Millie Bus (Dari: ملی بس, Pashto: ملي بس, romanize: Millī Bas, lit, 'National Bus'), officially the Millie Bus Enterprise (Dari: تصدی ملی بس, romanized: Tasadī-ye Millī Bas; Pashto: د ملي بس تصدي, romanized: Də Millī Bas Tasadī, lit. 'National Bus Enterprise'), also spelled Milli Bus, is a government-run bus service operating across Afghanistan.
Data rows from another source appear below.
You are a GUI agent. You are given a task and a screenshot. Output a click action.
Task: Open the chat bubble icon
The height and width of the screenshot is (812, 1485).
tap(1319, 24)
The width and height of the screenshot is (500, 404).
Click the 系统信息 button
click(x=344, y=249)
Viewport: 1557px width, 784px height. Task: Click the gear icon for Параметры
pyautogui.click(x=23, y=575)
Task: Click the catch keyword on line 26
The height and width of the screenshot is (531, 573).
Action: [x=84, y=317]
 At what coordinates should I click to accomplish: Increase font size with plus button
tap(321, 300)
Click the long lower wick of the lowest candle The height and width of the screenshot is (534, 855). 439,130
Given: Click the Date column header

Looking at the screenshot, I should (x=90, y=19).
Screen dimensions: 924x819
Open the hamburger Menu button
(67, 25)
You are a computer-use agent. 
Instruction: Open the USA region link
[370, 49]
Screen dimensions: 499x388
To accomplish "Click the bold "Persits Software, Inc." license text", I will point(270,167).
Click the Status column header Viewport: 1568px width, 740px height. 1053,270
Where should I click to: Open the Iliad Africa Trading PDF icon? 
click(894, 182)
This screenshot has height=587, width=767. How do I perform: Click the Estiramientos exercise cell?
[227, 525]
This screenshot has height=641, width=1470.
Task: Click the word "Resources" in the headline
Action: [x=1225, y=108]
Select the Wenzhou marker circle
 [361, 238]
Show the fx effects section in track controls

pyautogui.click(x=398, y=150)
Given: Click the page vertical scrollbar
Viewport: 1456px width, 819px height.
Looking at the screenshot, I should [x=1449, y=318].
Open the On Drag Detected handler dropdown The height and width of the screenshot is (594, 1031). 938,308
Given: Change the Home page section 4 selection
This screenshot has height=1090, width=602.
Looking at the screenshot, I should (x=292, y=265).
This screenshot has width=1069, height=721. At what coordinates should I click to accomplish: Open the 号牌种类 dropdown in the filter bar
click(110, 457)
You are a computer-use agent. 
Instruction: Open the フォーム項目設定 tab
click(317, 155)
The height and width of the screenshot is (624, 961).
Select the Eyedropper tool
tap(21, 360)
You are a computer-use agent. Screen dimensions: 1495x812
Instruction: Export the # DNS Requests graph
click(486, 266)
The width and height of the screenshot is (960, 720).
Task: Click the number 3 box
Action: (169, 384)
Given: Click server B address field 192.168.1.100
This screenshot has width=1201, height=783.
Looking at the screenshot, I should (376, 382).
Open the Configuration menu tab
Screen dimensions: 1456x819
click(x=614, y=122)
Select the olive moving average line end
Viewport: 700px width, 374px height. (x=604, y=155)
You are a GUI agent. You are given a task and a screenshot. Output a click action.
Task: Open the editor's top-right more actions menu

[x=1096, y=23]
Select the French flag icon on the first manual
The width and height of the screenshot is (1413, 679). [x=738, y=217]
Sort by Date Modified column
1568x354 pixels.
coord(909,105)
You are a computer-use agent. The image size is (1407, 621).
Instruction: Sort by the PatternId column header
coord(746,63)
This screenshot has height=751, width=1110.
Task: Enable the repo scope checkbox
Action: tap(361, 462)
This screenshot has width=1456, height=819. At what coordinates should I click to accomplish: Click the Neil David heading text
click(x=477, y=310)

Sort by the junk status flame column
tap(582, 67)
Operations are managed by the Millie Bus Enterprise Directorate (Dari: ریاست تصدی ملی بس, romanized: Riyāsat-e Tasadī-ye Millī Bas; Pashto: د ملي بس د تصدي ریاست, romanized: Də Millī Bas Tasadī Riyāsat) under the Afghan Ministry of Transport and Civil Aviation.

== Operations ==
The Millie Bus Enterprise, which runs the service, operates services primarily in Kabul, along with services in other areas including the Panjshir Province, Parwan, Kandahar, and Maidan Wardak.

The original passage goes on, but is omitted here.